• **GOAL OF THE EXERCISE**: Print the records unchanged, from the line containing "Find the location" through the line containing "cell: -0.4969 is", including both of those lines.

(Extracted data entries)

******

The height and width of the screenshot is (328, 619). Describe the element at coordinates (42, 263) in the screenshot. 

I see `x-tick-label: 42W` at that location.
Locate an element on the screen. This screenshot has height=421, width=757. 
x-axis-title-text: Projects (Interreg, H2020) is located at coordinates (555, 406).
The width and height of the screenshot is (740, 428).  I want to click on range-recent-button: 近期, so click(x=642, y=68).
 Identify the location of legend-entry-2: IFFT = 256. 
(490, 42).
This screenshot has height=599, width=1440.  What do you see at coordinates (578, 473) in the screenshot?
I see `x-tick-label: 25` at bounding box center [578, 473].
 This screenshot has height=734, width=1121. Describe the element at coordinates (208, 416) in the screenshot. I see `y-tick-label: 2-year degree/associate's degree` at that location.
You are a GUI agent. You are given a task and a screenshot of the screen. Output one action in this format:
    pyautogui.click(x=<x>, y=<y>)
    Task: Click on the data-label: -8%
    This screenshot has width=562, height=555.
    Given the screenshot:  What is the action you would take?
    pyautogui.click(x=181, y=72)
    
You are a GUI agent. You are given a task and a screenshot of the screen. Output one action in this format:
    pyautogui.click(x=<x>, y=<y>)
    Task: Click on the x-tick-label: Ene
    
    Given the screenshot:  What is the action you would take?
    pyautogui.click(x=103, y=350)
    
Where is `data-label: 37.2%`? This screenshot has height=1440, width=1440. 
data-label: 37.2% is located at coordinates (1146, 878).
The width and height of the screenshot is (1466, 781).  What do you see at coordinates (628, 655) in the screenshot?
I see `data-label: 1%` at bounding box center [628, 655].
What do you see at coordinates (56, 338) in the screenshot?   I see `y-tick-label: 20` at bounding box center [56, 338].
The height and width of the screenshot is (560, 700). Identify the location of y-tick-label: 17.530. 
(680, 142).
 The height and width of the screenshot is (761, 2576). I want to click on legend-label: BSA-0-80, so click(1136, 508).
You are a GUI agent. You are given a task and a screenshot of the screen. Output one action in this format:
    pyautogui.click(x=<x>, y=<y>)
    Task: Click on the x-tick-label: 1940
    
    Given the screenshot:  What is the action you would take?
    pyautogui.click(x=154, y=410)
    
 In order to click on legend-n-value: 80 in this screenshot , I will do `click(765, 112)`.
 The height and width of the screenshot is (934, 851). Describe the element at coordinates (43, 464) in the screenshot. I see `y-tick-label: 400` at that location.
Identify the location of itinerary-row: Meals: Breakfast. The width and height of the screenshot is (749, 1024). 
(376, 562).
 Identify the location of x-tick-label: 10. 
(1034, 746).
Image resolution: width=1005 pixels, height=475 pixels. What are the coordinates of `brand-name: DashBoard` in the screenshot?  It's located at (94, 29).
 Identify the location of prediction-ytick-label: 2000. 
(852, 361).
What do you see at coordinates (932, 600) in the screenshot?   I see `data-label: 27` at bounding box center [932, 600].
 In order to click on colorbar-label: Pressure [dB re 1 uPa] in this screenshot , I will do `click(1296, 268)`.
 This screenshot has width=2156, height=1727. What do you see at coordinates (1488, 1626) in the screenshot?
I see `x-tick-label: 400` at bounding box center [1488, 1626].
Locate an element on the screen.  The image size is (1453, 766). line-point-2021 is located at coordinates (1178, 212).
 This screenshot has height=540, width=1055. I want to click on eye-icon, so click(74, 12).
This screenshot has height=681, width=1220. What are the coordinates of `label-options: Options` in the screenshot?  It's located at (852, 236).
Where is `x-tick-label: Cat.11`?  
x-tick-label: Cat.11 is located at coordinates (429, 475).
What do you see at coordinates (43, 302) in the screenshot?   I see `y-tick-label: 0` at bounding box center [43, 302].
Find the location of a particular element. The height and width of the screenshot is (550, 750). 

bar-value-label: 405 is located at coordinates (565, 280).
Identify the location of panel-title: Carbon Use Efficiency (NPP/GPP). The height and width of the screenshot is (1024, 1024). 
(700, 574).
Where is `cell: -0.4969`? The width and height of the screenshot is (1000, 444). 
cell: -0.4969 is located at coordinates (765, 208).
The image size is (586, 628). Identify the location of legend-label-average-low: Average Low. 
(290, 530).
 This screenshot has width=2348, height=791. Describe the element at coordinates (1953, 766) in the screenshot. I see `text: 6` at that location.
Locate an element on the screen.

******

• **REPLY**:
Find the location of a particular element. The height and width of the screenshot is (550, 750). 

bar-value-label: 405 is located at coordinates (565, 280).
Identify the location of panel-title: Carbon Use Efficiency (NPP/GPP). The height and width of the screenshot is (1024, 1024). 
(700, 574).
Where is `cell: -0.4969`? The width and height of the screenshot is (1000, 444). 
cell: -0.4969 is located at coordinates (765, 208).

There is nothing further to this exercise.